Welles understands the best singers wield their instrument with a stealth utility; they’re readily able to unleash a wealth of emotion from little more than a murmur, if, in his case, an occasional manic howl. Where vocal precision belies sterility, depth and character are blood let out from a deep wound. To that end, where Welles may not deem himself a storyteller in the classical sense — he fancies himself a rock lifer, tattoos and all — on record his aching voice does plenty of heavy lifting. He’ll tell you responds most profoundly to “road-weary” singers like David Bowie, John Lennon, and early Bob Dylan. He recalls drawing instant inspiration from Kurt Cobain when first hearing Nirvana’s “Lithium” in middle school. “I heard this American just barely getting through the lyrics and I was like ‘OK. This is cool.
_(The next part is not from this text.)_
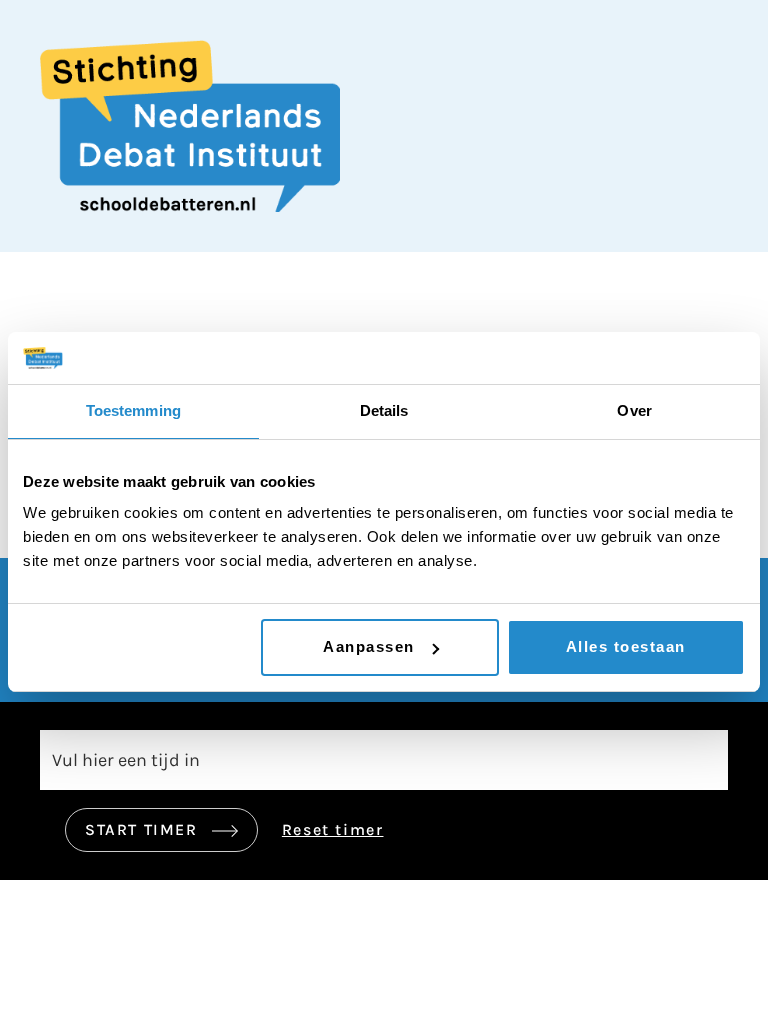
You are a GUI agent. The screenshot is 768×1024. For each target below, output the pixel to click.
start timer (144, 829)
I can do this.’” Now, after nearly a decade of pointed urgency and a year spent on the road opening for some of rock’s hottest acts, not only does he have a desire to share “everything that’s been going on in my head, but he finally feels right where he belongs.
“I don’t want to say I feel comfortable but I think we’ve got a good little beginning going,” he says with supreme humility of a breakout year that included gigs at Bonnaroo and Austin City Limits as well as opening stints for tastemaking acts including Royal Blood and Greta Van Fleet.
Still, playing the underdog remains a highly appealing notion to the soft-spoken musician. “I hope we catch everyone off guard,” he says of his steady ascent with a sly chuckle. “I love it. It’s how I’ve always done everything. Just be quiet ,come in and do your work. Come out of nowhere. The thing is,” he notes, “you can really only pop out of a cake once.”